Mentions: A distinct but equally dramatic phenotype was observed for mutations at V659. The V659C G-V relationship exhibited a marked reduction in slope and less pronounced saturation at the voltage extremes (Fig. 3 A, red). Like Q664, Y667, and S668, V659C also exhibited a constitutive conductance that was abolished by CnErg-1 application (Fig. S6, which is available at http://www.jgp.org/cgi/content/full/jgp.200810083/DC1). The V659C mutation had little effect on the activation time constant (Table III), but slowed deactivation dramatically (Fig. 3, B and C).


hERG gating microdomains defined by S6 mutagenesis and molecular modeling.

Wynia-Smith SL, Gillian-Daniel AL, Satyshur KA, Robertson GA - J. Gen. Physiol. (2008)

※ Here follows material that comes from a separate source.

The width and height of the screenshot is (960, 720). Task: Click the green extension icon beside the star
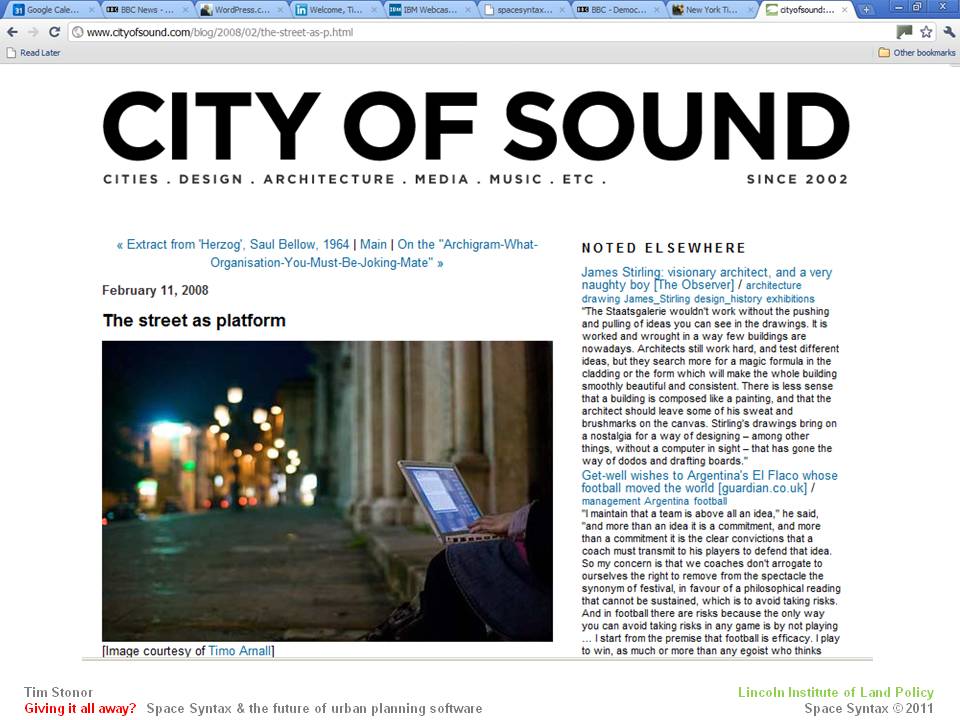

V659 couples voltage sensing and gating. (A) Conductance–voltage relation for V659C mutant fit with a Boltzmann equation reveals constitutive conductance over negative potentials and shallower slope (z). (B) Scaled V659C tail currents evoked at −100 mV after a pulse to +60 mV show dramatically slowed deactivation. Dotted line indicates zero current level. (C) Plot of time constants obtained from fits to deactivating currents on a log scale plotted as a function of voltage for V659C. (D) Steady-state current versus voltage relations for a variety of substitutions made at V659. Mutations to A, F, or T were fit with a standard Boltzmann function and show constitutive conductance and shallower slope. V659I shows an intermediate phenotype that was fit with a double Boltzmann equation (see Materials and methods). n = 3–5 for each data point. (E) Scaled V659 mutant tail currents evoked at −100 mV after pulses to +60 mV. (F) Average deactivation time constants on a log scale versus voltage for V659 mutants. n = 3–5 for each data point. (G) Deactivation time constants versus side chain volume for V659 mutants. Amino acids with side chains significantly larger or smaller than the native valine show slowed deactivation. Nonfunctional mutants (V659D, V659K, V659N, and V659P) are included as open triangles above the line at the top of the y axis at appropriate side chain volume. Side chain volume obtained from Zamyatnin (1972). (H) Deactivation time constant versus hydrophobicity of side chains substituted at V659. Nonfunctional mutants (V659D, V659K, V659N, and V659P) are included as open triangles at the top of the y axis at the x axis location of appropriate hydrophobicity. Hydrophobicity scale adapted from Black and Mould (1991).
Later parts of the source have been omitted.